Synopsis Completeness
Synopses are written by people and people can summarize/outline differently, so depending on where the synopsis is retrieved from, the anime can sound "different". I realized this with Naruto when comparing synopses written about it from multiple sources and saw they were all different. Each made Naruto sound different as well.

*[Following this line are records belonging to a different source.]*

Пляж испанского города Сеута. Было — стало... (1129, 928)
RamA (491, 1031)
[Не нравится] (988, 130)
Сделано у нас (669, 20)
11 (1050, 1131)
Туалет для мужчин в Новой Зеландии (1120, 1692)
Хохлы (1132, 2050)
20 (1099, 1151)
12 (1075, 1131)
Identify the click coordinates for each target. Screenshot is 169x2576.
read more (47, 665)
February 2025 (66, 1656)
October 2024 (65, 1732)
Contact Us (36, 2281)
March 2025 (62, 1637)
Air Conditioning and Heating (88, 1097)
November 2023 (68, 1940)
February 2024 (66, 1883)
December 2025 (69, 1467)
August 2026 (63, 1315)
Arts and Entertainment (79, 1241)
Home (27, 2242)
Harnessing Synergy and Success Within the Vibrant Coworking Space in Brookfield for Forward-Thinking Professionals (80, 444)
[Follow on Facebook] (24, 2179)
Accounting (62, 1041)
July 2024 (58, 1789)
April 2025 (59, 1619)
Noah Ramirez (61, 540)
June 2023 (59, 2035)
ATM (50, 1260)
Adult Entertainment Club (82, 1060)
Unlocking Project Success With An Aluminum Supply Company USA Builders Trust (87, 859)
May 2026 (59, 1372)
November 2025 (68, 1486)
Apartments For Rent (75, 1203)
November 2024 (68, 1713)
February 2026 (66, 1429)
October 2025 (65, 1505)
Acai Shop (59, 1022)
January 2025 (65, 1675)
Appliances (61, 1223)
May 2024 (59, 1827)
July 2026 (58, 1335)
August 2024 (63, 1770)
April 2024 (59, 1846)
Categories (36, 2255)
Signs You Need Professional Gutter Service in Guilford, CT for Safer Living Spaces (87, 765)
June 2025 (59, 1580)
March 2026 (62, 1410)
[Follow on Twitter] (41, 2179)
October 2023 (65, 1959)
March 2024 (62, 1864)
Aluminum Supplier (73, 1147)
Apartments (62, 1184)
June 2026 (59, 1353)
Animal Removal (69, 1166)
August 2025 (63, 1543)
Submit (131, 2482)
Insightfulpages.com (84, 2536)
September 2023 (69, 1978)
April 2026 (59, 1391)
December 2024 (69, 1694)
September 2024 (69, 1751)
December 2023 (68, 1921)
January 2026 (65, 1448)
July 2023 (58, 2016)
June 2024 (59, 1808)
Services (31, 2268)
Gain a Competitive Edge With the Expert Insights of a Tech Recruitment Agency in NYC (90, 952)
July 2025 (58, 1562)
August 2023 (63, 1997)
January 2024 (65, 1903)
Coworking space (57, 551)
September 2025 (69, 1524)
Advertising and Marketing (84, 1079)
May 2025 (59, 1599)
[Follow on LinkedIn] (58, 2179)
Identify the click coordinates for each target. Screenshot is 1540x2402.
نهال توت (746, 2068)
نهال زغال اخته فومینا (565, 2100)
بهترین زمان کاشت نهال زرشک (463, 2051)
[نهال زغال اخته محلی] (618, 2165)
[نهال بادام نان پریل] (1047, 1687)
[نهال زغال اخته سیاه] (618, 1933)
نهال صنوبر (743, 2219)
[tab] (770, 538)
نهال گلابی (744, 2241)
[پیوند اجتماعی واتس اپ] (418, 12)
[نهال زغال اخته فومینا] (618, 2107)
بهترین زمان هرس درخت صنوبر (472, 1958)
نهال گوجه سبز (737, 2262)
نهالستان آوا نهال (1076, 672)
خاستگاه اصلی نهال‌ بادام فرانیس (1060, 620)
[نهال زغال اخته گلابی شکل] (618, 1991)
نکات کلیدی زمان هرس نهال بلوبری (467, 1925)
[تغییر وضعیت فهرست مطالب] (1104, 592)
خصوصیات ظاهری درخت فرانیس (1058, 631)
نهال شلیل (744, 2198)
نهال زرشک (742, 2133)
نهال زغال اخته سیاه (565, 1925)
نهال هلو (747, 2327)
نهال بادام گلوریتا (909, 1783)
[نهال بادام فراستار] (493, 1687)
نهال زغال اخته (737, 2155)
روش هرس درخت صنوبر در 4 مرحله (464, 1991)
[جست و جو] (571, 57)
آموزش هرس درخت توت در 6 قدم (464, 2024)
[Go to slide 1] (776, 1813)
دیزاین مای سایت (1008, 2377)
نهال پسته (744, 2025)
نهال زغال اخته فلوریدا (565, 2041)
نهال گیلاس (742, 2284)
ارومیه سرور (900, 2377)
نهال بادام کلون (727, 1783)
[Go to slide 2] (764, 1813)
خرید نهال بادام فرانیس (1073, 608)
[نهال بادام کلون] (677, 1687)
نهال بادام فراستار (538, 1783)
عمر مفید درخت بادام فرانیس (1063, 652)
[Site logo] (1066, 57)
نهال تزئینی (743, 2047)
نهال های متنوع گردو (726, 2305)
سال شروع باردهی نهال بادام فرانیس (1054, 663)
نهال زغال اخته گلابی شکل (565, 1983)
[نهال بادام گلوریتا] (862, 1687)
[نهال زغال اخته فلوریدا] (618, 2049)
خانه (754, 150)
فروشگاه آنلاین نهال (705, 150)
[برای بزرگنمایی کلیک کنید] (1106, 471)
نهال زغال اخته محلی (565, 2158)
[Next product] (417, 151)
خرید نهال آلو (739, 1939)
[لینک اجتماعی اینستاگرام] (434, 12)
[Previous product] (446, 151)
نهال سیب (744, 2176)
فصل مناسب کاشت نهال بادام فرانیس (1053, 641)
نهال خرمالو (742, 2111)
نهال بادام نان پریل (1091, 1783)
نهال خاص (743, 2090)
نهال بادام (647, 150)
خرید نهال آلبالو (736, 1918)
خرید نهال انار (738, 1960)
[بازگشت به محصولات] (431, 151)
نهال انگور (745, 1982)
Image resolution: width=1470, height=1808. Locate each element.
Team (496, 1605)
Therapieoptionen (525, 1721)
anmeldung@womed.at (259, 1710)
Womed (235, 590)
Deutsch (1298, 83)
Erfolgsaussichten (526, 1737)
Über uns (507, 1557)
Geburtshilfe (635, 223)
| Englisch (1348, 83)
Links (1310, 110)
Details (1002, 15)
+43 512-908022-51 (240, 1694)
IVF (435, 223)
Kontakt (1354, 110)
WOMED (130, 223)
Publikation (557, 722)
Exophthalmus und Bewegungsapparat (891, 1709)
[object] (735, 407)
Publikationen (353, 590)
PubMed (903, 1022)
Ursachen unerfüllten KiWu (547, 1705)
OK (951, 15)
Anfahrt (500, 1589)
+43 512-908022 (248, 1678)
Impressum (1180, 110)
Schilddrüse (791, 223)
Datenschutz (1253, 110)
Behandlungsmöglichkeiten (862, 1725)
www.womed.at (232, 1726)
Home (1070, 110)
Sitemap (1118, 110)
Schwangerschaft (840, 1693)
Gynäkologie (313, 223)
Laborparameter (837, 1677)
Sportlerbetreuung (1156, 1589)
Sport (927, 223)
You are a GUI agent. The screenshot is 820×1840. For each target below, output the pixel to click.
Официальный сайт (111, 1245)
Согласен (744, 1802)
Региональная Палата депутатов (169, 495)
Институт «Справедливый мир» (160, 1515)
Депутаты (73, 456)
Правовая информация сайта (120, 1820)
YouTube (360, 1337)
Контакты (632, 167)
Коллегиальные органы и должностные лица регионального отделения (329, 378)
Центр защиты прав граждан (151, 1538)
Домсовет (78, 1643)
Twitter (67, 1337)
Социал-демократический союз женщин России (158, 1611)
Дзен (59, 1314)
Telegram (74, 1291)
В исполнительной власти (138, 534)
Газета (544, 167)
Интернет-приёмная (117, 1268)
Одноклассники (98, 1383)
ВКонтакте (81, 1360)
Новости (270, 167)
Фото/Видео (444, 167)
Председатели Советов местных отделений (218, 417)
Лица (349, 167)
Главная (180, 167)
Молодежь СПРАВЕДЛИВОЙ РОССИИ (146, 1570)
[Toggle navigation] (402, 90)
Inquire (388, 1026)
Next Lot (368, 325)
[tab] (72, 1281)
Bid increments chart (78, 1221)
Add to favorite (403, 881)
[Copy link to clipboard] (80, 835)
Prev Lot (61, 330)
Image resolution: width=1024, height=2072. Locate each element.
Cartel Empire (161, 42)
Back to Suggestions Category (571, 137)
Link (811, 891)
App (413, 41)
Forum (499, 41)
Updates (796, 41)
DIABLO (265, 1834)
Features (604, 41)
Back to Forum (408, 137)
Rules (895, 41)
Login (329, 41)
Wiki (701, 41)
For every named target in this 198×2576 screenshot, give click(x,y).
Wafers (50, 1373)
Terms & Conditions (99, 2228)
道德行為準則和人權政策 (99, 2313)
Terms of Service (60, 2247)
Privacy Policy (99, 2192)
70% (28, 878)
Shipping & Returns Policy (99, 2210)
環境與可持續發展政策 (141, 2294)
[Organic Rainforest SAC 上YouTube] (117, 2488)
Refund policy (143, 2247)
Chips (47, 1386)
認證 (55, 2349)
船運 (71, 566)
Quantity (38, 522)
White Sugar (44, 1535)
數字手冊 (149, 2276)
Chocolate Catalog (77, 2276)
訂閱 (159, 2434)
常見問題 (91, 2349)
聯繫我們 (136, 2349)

Right now, my current model only captures a single synopsis so is bias towards that writer's point of view. I don't believe it gives a holistic point of view, making the recommendations biased.
Synopsis Length
I dropped a lot of anime due to either missing synopses or synopses that were too short. I need to get more data.
Bag-of-Word Representation
LDA uses a bag-of-words representation to create topic probability distributions. I read once that a better text representation is worth a lot more than a stronger model/algorithm.